- _Data extracts_:
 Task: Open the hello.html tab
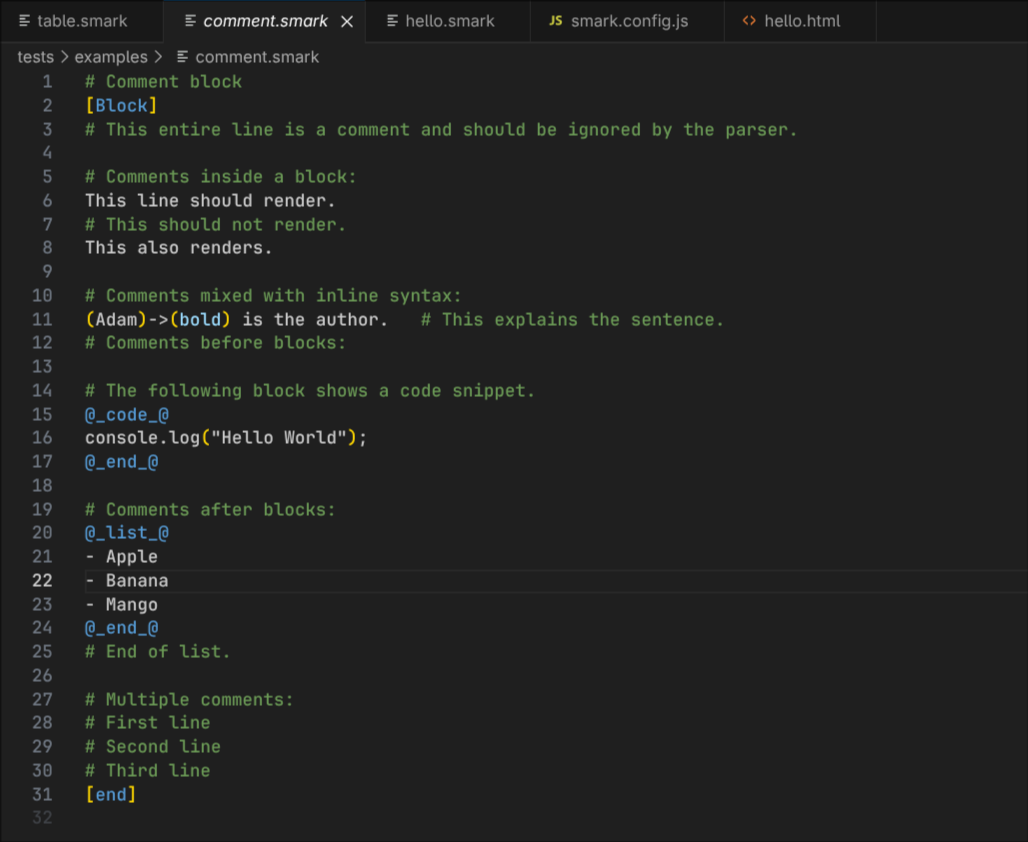800,20
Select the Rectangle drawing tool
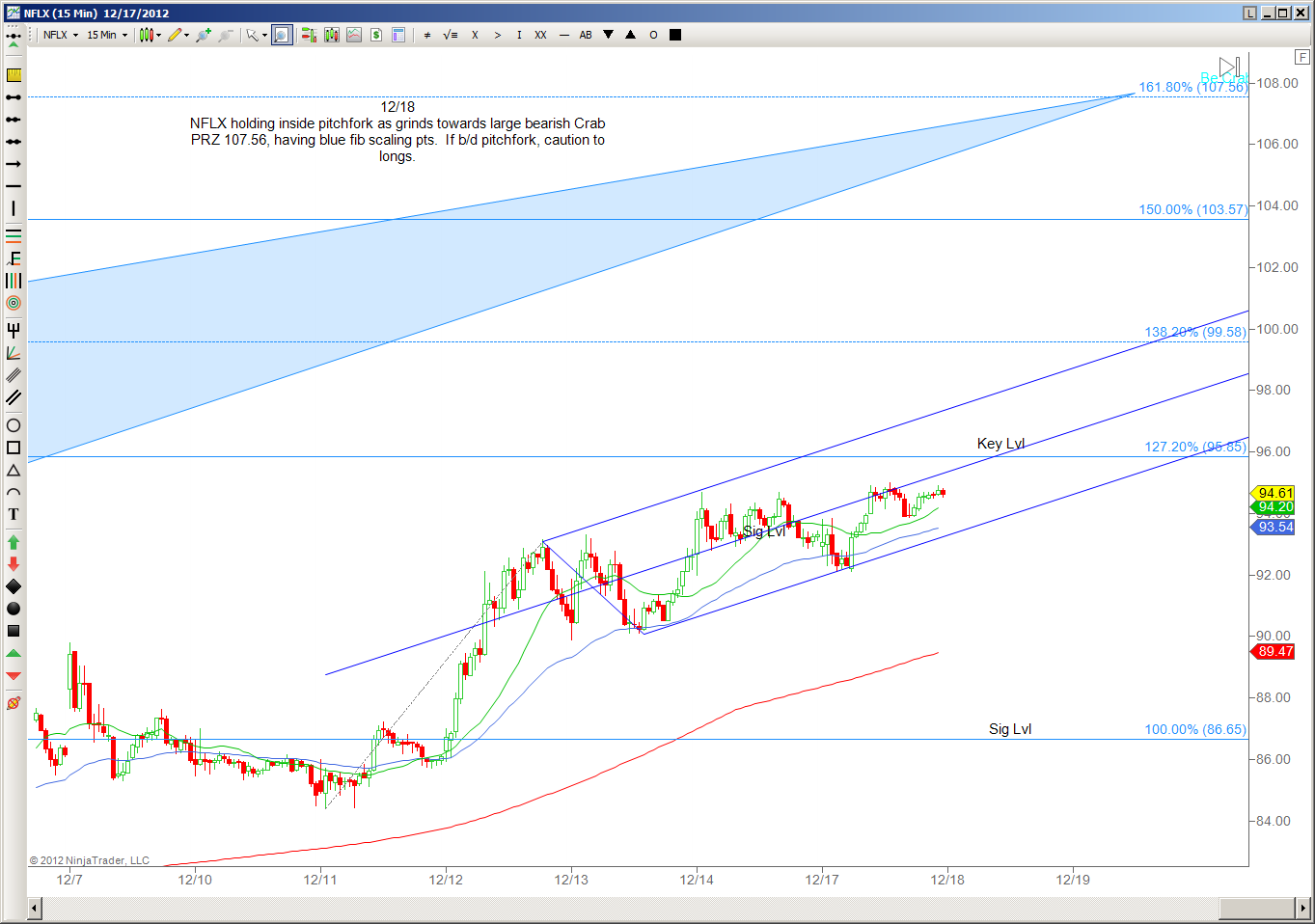Viewport: 1315px width, 924px height. click(14, 448)
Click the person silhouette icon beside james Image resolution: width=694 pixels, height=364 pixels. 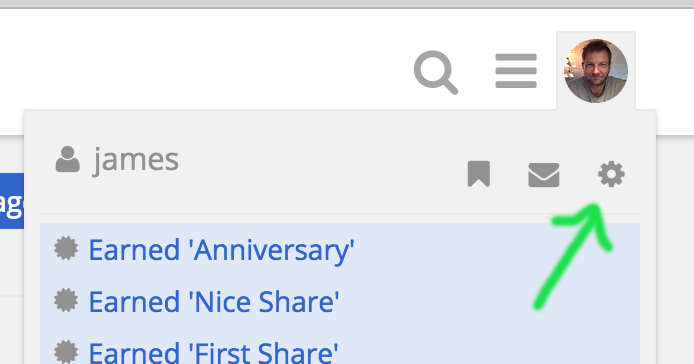pos(67,159)
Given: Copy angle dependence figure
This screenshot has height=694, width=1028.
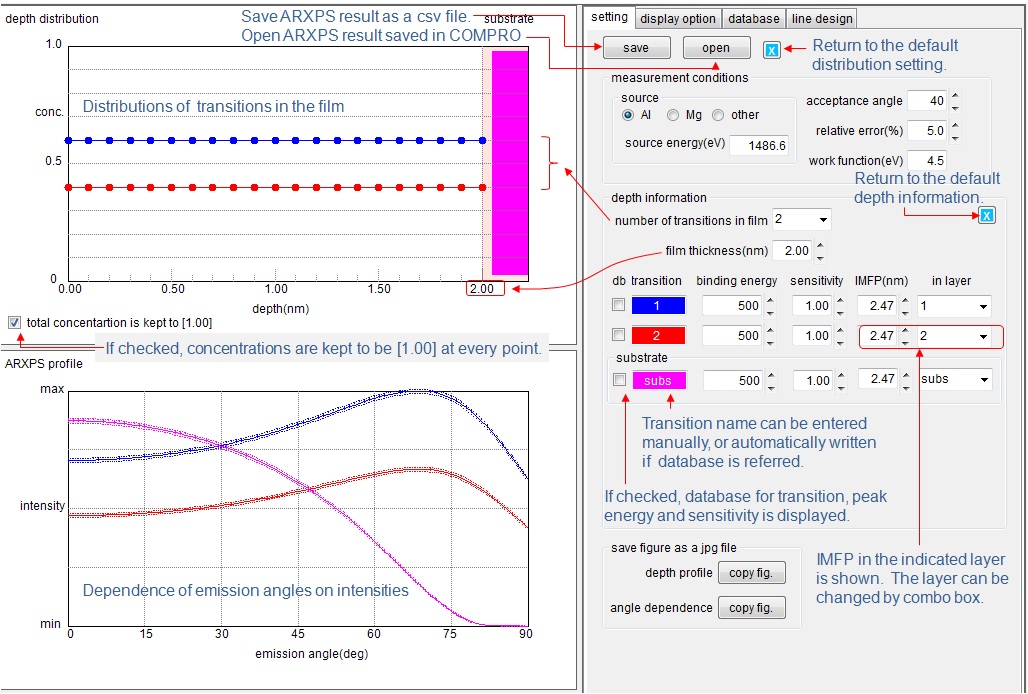Looking at the screenshot, I should [x=752, y=607].
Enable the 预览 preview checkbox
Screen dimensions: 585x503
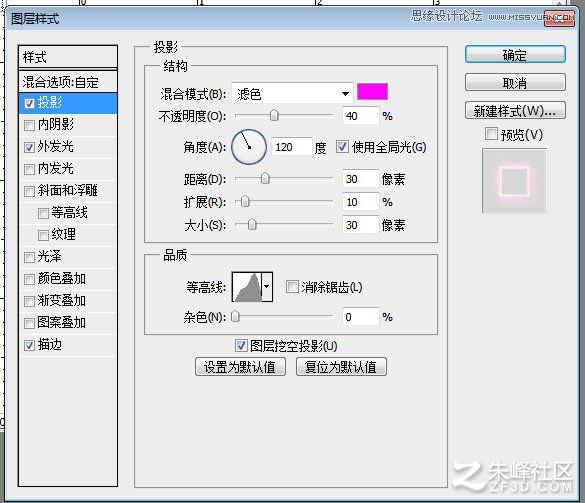coord(491,134)
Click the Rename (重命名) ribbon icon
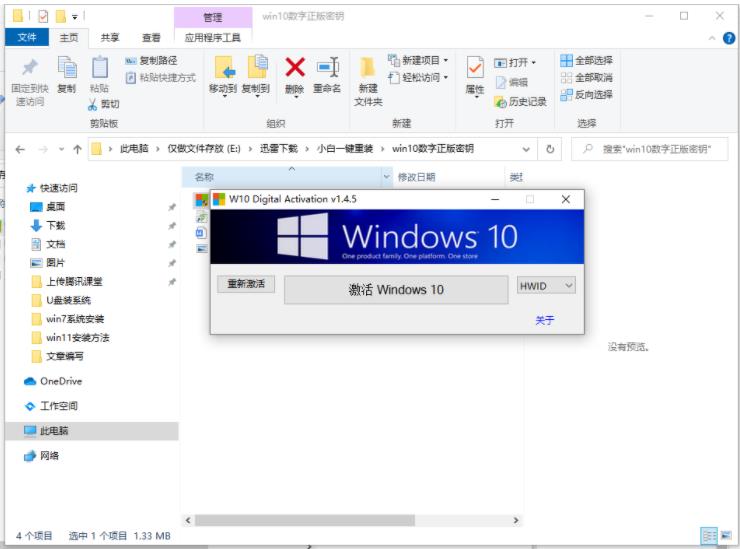 pyautogui.click(x=327, y=69)
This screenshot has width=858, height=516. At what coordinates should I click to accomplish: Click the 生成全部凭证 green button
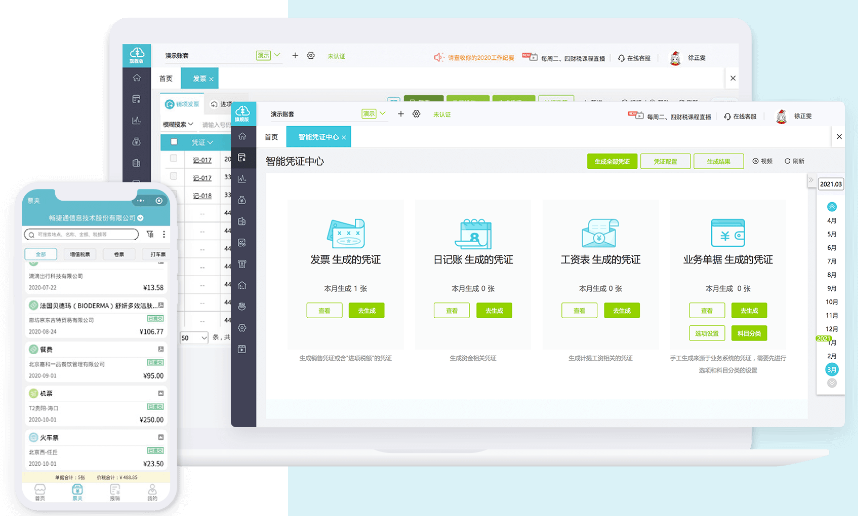pyautogui.click(x=611, y=161)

- _What you will do_:
Leave out the pictures, then reproduce exactly the run of lines from the one that contains "This screenshot has width=858, height=516." to the final line of the listing above.

- _Result of this task_:
This screenshot has width=858, height=516. At what coordinates should I click to accomplish: Click the 生成全部凭证 green button
pyautogui.click(x=611, y=161)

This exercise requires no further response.